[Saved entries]
·····
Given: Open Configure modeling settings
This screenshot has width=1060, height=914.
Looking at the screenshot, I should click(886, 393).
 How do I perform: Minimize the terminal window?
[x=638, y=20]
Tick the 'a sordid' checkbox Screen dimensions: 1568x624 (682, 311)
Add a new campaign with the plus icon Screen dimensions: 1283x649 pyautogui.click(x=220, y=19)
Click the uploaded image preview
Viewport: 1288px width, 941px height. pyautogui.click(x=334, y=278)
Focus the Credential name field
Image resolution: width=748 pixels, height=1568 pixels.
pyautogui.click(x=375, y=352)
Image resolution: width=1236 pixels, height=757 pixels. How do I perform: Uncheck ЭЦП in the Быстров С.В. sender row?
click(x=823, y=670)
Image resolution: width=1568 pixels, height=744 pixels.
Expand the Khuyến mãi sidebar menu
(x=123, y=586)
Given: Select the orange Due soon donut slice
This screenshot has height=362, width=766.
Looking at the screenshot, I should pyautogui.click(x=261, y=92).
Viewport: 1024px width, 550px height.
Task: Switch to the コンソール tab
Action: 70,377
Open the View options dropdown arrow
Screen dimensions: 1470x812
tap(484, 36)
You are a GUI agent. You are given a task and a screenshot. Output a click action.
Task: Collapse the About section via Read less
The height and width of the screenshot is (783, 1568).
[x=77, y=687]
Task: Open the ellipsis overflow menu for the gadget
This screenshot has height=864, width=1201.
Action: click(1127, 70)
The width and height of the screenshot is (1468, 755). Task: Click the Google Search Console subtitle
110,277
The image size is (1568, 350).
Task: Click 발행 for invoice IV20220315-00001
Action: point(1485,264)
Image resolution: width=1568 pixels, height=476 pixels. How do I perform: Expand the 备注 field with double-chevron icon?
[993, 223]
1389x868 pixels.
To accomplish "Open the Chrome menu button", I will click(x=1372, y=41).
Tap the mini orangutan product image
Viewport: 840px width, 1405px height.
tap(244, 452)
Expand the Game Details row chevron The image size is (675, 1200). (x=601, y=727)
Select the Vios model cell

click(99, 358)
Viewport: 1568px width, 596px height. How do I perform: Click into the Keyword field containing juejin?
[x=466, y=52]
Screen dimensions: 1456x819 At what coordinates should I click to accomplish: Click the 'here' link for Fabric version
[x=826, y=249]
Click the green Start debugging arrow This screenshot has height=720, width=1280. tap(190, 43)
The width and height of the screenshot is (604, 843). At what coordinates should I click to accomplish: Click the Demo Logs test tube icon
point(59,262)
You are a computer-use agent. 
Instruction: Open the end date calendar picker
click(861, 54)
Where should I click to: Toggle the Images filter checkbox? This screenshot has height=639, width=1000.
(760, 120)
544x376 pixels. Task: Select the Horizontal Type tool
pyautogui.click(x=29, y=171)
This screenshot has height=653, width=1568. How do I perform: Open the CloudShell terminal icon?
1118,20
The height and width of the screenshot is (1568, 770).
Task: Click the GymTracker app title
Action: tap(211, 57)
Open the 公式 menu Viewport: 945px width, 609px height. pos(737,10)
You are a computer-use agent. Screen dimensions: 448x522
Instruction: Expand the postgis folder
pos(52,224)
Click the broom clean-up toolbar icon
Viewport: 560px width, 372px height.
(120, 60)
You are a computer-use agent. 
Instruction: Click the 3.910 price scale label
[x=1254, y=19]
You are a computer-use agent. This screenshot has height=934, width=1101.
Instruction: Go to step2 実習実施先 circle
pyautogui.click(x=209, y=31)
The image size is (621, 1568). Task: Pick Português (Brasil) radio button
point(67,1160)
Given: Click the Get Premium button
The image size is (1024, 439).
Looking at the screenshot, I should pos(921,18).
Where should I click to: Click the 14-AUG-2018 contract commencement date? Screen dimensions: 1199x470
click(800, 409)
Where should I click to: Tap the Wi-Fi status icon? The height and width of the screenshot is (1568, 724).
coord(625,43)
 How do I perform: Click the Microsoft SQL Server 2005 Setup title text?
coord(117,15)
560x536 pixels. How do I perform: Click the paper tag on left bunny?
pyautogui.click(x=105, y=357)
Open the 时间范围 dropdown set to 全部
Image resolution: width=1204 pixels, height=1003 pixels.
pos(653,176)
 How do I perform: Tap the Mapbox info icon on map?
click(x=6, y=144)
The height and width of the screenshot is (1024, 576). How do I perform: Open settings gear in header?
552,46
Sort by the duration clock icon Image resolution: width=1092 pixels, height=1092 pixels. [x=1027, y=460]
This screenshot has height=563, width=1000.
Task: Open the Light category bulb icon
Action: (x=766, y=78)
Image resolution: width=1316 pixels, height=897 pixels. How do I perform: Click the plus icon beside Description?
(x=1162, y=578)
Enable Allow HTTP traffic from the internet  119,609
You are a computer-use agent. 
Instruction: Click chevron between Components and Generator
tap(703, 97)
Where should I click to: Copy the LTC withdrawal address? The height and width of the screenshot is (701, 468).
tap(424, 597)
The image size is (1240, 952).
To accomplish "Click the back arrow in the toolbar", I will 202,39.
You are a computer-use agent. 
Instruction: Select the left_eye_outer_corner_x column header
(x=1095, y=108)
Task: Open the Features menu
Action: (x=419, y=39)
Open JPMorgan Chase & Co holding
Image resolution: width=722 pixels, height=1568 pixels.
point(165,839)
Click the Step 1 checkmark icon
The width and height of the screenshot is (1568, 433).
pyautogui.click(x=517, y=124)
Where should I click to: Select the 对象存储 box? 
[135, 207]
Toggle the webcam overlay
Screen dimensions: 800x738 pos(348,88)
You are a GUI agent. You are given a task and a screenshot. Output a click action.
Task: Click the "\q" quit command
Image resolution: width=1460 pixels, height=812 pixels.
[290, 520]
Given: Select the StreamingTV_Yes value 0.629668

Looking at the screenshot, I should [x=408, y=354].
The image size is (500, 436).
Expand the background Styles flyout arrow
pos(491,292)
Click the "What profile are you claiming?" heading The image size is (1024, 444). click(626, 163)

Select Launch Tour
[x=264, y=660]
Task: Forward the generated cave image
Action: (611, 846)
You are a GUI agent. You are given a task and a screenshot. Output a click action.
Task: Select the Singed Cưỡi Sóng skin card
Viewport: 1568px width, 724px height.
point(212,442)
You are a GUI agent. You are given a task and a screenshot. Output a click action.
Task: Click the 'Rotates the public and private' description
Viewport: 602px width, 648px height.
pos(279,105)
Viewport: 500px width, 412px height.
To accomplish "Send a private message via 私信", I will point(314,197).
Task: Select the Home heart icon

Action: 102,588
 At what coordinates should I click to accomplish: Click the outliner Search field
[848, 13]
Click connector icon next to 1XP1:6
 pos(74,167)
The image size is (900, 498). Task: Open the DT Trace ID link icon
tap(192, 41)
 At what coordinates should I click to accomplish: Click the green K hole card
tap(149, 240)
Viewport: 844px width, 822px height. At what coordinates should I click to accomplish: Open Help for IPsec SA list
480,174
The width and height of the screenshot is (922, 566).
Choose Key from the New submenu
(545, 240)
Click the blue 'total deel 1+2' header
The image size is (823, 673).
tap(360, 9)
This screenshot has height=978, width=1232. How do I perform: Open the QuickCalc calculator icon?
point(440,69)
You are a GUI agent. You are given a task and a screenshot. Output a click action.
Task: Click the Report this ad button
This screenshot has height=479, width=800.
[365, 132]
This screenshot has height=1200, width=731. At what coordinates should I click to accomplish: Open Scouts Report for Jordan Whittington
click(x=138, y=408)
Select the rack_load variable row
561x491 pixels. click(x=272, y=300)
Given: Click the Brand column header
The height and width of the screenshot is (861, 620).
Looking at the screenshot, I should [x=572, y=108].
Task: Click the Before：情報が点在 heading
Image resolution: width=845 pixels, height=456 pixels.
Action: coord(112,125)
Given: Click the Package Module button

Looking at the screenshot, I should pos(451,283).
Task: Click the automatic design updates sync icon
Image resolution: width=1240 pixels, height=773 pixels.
·····
- _Required action_
All lines in the entries above that include "will" should be found and copied.

- _Reply_
To accomplish "Open the Chrome menu button", I will click(x=1372, y=41).
To accomplish "Click the back arrow in the toolbar", I will 202,39.
To accomplish "Send a private message via 私信", I will point(314,197).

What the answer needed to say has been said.